Introduction to Avoiding Host Defense Mechanisms: Videos & Practice Problems

Pathogens can hide within host cells to evade immune detection by entering and residing in cells where they are less accessible to immune defenses. This intracellular lifestyle allows them to avoid extracellular immune components like antibodies and complement proteins. Some pathogens, such as viruses, naturally replicate inside host cells. Others, like certain bacteria, have evolved mechanisms to invade and survive within host cells. For example, Mycobacterium tuberculosis can inhibit phagosome-lysosome fusion in macrophages, allowing it to survive and replicate within these immune cells. By hiding within host cells, pathogens can effectively evade the host's immune surveillance and establish persistent infections.

Pathogens employ several strategies to avoid phagocytosis, including:

• Capsules: Many bacteria produce a polysaccharide capsule that inhibits phagocytosis by preventing recognition and binding by phagocytes.
• Fc Receptors: Some pathogens express Fc receptors that bind the Fc region of antibodies, preventing opsonization and subsequent phagocytosis.
• Preventing Encounter: Pathogens can secrete enzymes or toxins that kill phagocytes or inhibit their chemotaxis.
• Surviving Inside Phagocytes: Some pathogens can survive and replicate within phagocytes by inhibiting phagosome-lysosome fusion or resisting the toxic environment of the phagolysosome.

These mechanisms help pathogens evade the immune system and establish infections.

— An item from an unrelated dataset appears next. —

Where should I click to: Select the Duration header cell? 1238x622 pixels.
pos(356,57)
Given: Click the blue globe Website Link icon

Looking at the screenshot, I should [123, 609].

Pathogens can avoid the complement system through various mechanisms:

• Capsules: Capsules can prevent complement activation by inhibiting the binding of complement proteins to the bacterial surface.
• Complement Regulatory Proteins: Some pathogens mimic host complement regulatory proteins, which inhibit complement activation.
• Proteases: Pathogens can produce proteases that degrade complement proteins, preventing their activation and function.

By evading the complement system, pathogens can avoid opsonization, inflammation, and cell lysis, enhancing their ability to cause disease.

Antigenic variation is a mechanism by which pathogens alter their surface proteins to evade the host's immune response. By changing the antigens that are recognized by the immune system, pathogens can avoid detection and destruction by antibodies and immune cells. This variation can occur through genetic mutations, recombination, or gene conversion. For example, the malaria parasite Plasmodium falciparum frequently changes its surface proteins to avoid immune recognition. Antigenic variation allows pathogens to persist in the host, cause chronic infections, and evade vaccine-induced immunity.

IgA proteases are enzymes produced by certain pathogens that specifically cleave IgA antibodies. IgA is a critical component of the mucosal immune system, providing the first line of defense against pathogens at mucosal surfaces. By producing IgA proteases, pathogens can degrade IgA antibodies, reducing their ability to neutralize and opsonize the pathogen. This allows the pathogen to colonize mucosal surfaces and evade the host's immune response. Examples of pathogens that produce IgA proteases include Neisseria gonorrhoeae and Haemophilus influenzae.